Skandalistka czy zdolna osoba? Znana z bycia znaną czy aktorka i piosenkarka? Jedno jest pewne, Paris Hilton nie jest obca Polakom. Teraz na dodatek mieszkańcy kraju nad Wisłą mogą osobiście zobaczyć sławną na cały świat celebrytkę. Paris zawitała bowiem do Katowic. Na przywitanie zapewniła, że "I love You".
Pierwsza wizyta stałej bywalczyni pierwszych stron brukowców i portali plotkarskich jest wydarzeniem dużej wagi w pewnych kręgach. Fani celebrytki mają unikalną szansę na zdobycie autografu, a paparazzi wyjątkową okazję do zrobienia zdjęć.
Tropem Paris udał się także reporter Faktów TVN, który relacjonuje dotychczasowy przebieg wizyty znanej na całym świecie skandalistki. Amerykanka przyleciała we wtorek na lotnisko w Pyrzowicach i późnym wieczorem niepewnie stanęła na polskiej ziemi, bowiem nie zdjęła okularów przeciwsłonecznych, mimo tego, że nasza gwiazda dawno skryła się za horyzontem. Paris udała się następnie do hotelu w centrum Katowic, a za nią podążyła walizka bagaży. Przed miejscem gdzie się zatrzymała, polowanie rozpoczęli łowcy autografów.

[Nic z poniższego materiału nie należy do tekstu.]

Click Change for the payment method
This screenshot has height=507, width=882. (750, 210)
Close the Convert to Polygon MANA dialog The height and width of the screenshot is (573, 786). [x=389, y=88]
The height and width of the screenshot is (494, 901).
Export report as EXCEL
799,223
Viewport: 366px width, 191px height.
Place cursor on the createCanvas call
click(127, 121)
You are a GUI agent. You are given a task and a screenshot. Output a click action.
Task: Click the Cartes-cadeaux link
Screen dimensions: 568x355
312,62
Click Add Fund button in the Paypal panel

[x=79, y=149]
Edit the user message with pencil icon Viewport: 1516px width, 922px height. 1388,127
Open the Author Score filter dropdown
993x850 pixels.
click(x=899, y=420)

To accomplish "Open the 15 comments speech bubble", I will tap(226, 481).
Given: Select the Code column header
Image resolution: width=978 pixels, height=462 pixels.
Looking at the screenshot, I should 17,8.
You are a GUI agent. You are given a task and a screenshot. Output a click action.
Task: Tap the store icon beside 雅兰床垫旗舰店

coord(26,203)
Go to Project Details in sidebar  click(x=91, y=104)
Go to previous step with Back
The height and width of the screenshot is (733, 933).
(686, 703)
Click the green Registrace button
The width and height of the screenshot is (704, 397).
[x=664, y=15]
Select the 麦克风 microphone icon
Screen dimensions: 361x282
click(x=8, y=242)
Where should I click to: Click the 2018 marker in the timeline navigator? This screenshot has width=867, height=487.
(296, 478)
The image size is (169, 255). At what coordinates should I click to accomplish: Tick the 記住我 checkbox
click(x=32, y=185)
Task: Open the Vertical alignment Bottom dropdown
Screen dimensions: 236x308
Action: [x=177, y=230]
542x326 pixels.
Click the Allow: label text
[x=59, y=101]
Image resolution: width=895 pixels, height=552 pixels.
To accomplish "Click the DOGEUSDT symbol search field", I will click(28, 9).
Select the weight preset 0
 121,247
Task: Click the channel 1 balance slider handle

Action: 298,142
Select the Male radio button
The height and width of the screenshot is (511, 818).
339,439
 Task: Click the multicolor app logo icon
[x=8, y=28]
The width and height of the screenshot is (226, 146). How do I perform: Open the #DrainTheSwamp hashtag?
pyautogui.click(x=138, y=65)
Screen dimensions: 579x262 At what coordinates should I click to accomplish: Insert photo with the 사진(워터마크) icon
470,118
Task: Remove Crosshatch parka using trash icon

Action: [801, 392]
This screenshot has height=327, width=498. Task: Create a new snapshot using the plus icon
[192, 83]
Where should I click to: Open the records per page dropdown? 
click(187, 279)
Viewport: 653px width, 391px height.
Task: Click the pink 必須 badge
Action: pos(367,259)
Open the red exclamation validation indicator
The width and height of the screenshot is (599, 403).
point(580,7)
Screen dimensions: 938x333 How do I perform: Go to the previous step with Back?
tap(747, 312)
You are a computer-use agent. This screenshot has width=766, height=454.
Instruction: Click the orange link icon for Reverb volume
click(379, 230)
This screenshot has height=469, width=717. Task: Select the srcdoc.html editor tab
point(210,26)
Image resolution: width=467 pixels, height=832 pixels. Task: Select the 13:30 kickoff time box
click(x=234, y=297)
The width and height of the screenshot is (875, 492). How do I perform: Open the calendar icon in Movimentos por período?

Sama celebrytka ma w Polsce spędzić dwa dni, w trakcie których będzie gwiazdą otwarcia nowego centrum handlowego w Katowicach. Za uświetnienie swoją osobą tego wydarzenia, ma podobno zainkasować sto tysięcy dolarów. Na swoją płacę zarabia między innymi udziałem w konferencji prasowej. Oświadczyła na niej, że jej "ulubionymi miejscami są Londyn, Saint Tropez, a teraz Polska".